Some Christians think that prayer consists solely of reciting the words of the Lord’s Prayer, but, as the great preacher C. H. Spurgeon once said: “To recite the Lord’s Prayer and believe that you have then prayed is the height of foolishness.” This does not mean, of course, that there is no spiritual value in reciting it, providing we realize that it is not just a prayer to be recited. Personally, I would not want to deprive Christian congregations of the pleasure and joy of reciting together the Lord’s Prayer, but I do want to encourage them to view it as a departure point rather than an arrival platform.

If Jesus advised His disciples to avoid “[babbling] like the idolaters” (Mt 6:7), would He then immediately follow it by giving us a prayer to simply recite? Obviously, as I have said, one can derive great spiritual pleasure from repeating the words that Jesus gave us, but if we are to obtain the greatest value from the Lord’s Prayer, then we must view it as a skeleton on which we have to put flesh. If we view these words, not merely as something to recite, but as an outline from which we must work our way when praying, no matter what we are praying about, then we will experience a growing confidence that we are praying the way Jesus taught.
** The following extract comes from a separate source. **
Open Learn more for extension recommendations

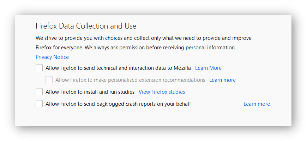click(x=222, y=80)
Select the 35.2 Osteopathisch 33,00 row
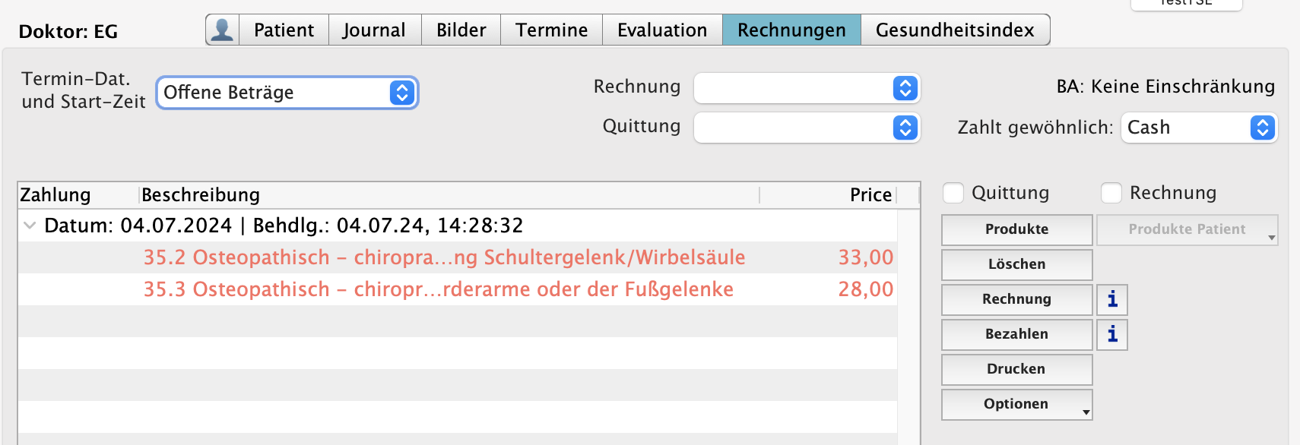1300x445 pixels. click(x=444, y=257)
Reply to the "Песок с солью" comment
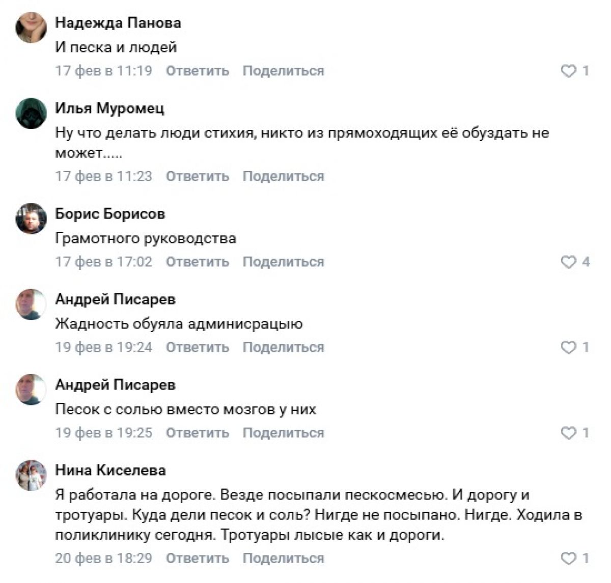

You see, it’s one thing to recite a prayer; it’s another thing to know how to pray.

Prayer

Heavenly Father, I see there can be great value in reciting a prayer, but I want to be able to do more than repeat a prayer—I want to pray. Help me, for without You I can do nothing. For Jesus’ sake. Amen.

Further Study

Gl 4:1-11; Mt 6:5; 23:14

What is Paul saying about ritualism?

When does prayer become hypocritical?